The High Game of Classicism

by Craig Hamilton, appearing in Volume 40

Thomas Gordon Smith was interred in one of the mausolea he designed in Cedar Grove Cemetery at the University of Notre Dame. Credit: Matt Cashore

I recall very well a freezing cold day in 2014, with snow thick on the ground, viewing with Thomas Gordon Smith his newly built courtyard of cinerariums in the cemetery at Notre Dame. The references to Michelangelo’s work in the early sixteenth century at San Lorenzo in Florence were obvious and it cheered me enormously to see this influence extending to another corner of the world.

It also confirmed that Thomas and I shared an interest not only in Michelangelo’s architecture, but also the broader idea of what Lutyens called the “high game” of classicism: the manipulation of the orders to create something at once familiar and fresh—a surprisingly difficult thing to achieve in general, let alone in the design of sacred architecture.

This brief article, a tribute to Thomas Gordon Smith, is written by a practitioner, not a scholar or intellect, from experience garnered by looking at the work of great architects and by endless hours spent on the drawing board.

Liberated Forms

Michelangelo’s work in the New Sacristy in San Lorenzo in Florence is an appropriate place to start. In this room the “rules” of Renaissance architecture, as interpreted from the remains of antiquity, were subtly liberated, with a re-invention of the canonical forms.
···
**Task requirements:**
a - Reproduce word for word the part of the article on classicism running from "This brief article, a" down to "the drawing board.".
b - Put this sentence from the article on classicism into Spanish: "Michelangelo’s work in the New Sacristy in San Lorenzo in Florence is an appropriate place to start."
The data after this point is not needed.

**Source data:**
···
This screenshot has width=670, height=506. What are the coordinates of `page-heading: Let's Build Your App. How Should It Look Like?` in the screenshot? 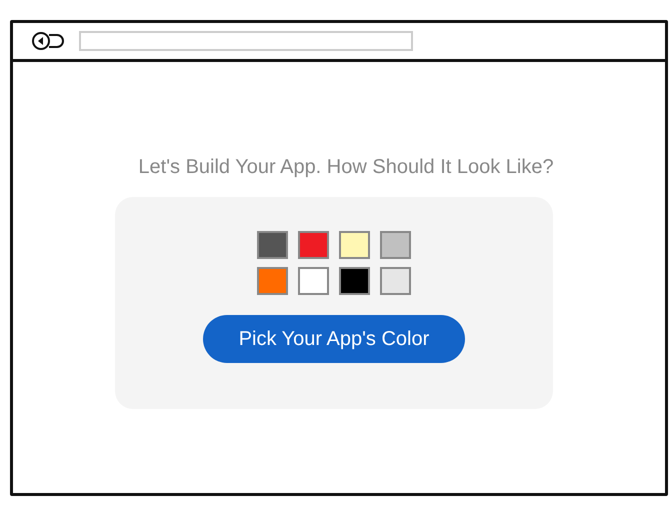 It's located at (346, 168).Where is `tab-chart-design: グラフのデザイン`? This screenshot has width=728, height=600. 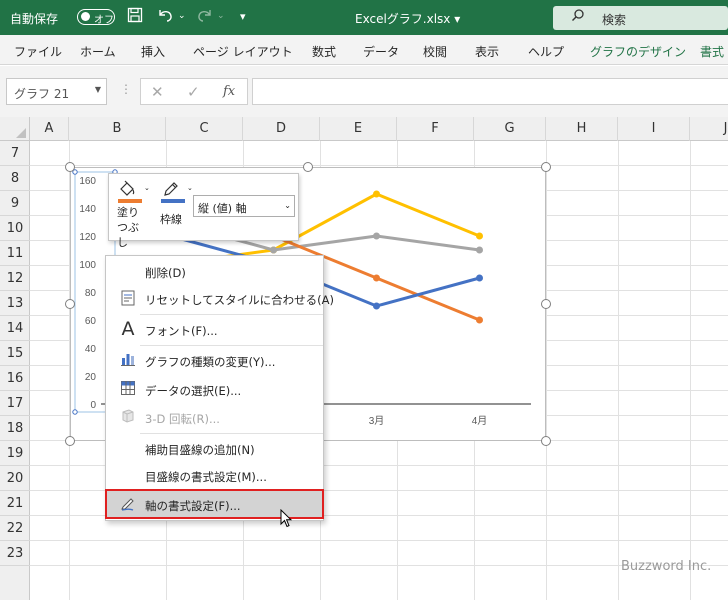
···
**Responses in order:**
a -
This brief article, a tribute to Thomas Gordon Smith, is written by a practitioner, not a scholar or intellect, from experience garnered by looking at the work of great architects and by endless hours spent on the drawing board.

b - La obra de Miguel Ángel en la Sacristía Nueva de San Lorenzo, en Florencia, es un punto de partida apropiado.